Graham Johnson visited alongside Emma and said “I never knew there was a code of conduct”. Mr Johnson pleaded guilty for hacking a soap stars phone back in 2014. He explain him or his colleagues were just trying to please editors and were pushed to do things they didn’t want to. He mentioned ‘Mazhar’ [Mahmood] a fews times and said “He wasn’t doing anything different to anyone else but he put his toe over the line”. Johnson spoke about how young journalists are pushed to the limit and it is just about getting a story. He hopes that faith in journalism can be restored. There was an atmosphere of ‘if we could do it again’ about his attitude. He showed support for his partner Emma and believes IMPRESS is the way forward.

IMPRESS appeals to smaller publications by paying for their legal fees. However, this could hurt many companies who refuse to be regulated, as they will have to cough up more than they did previously.
Toby Walker. By Amie Stone
Toby Walker. By Amie Stone

The official recognition of IMPRESS is seen as a threat to press freedom and an imposition of state power. Toby Walker, a third year journalism student said “This press regulation may prevent investigative journalists and whistle blowers from sticking up for themselves in law against the big companies they dish the dirt on. Publications will be less likely to pursue controversial stories”.

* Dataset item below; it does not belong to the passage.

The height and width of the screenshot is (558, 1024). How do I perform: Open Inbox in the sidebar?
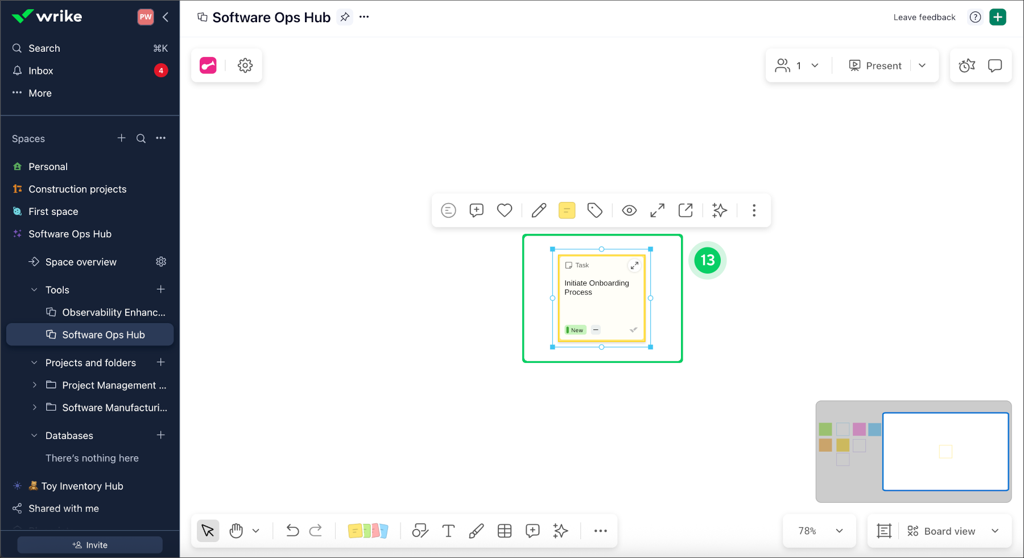pyautogui.click(x=41, y=71)
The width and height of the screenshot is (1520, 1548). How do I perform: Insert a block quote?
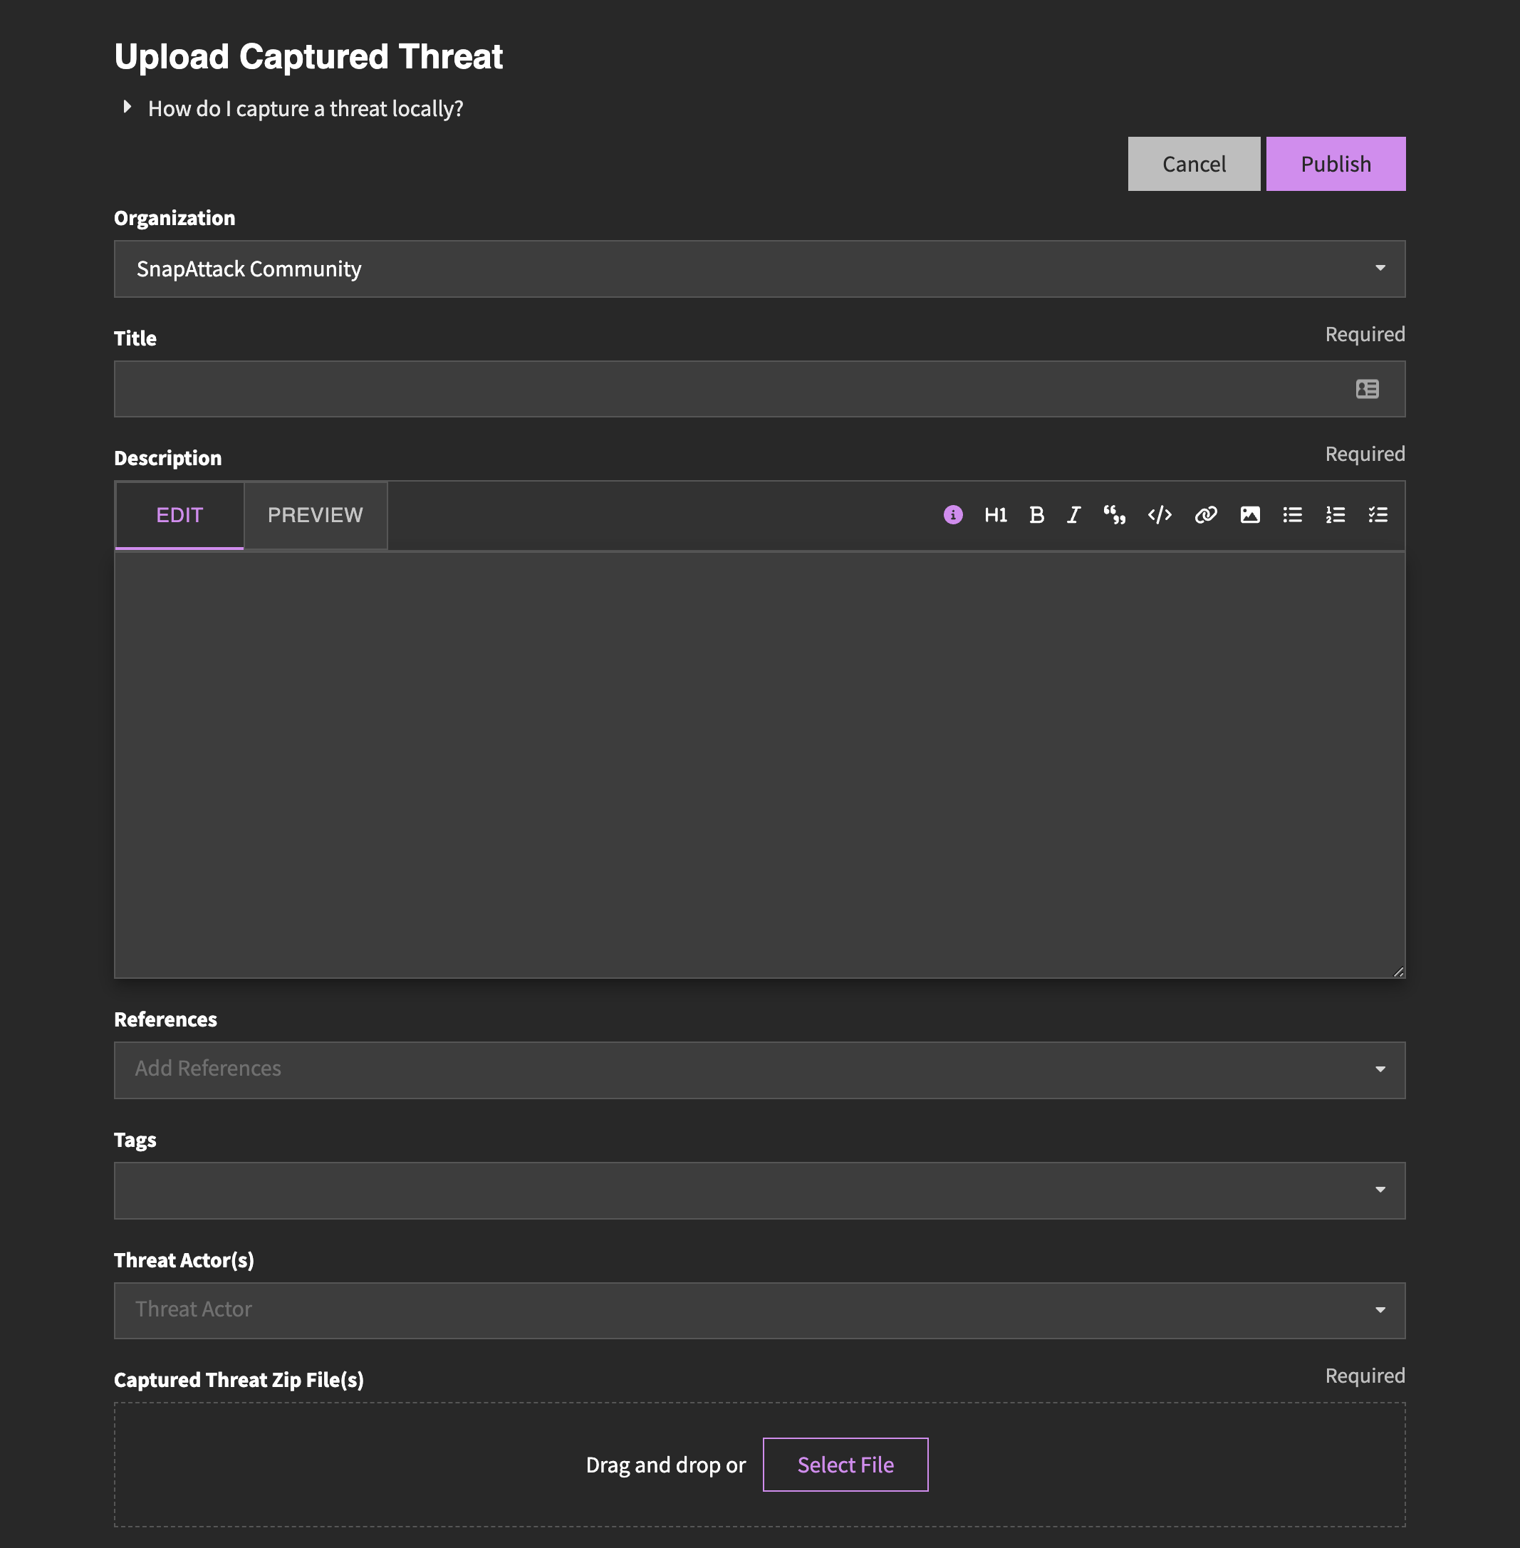(x=1114, y=515)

 Emma Jones and Graham Johnson were clear they didn’t want other young journalists to make the same mistake or be victimized by the overwhelming nature of a newsroom. Do we give up a bit of freedom to protect ourselves and others? Where do we draw the line of what is acceptable and not acceptable to print? Who should be the one to tell us what is and is not right?
Journalism is forever changing and it does not always have to be an either or option. Organisations are buying into Impress and if does not work they will soon walk the other way. The phone hacking scandal shocked the world and this could just be the consequence. It could be a case of trial and error until we do get it right, but if we don’t try we will never know.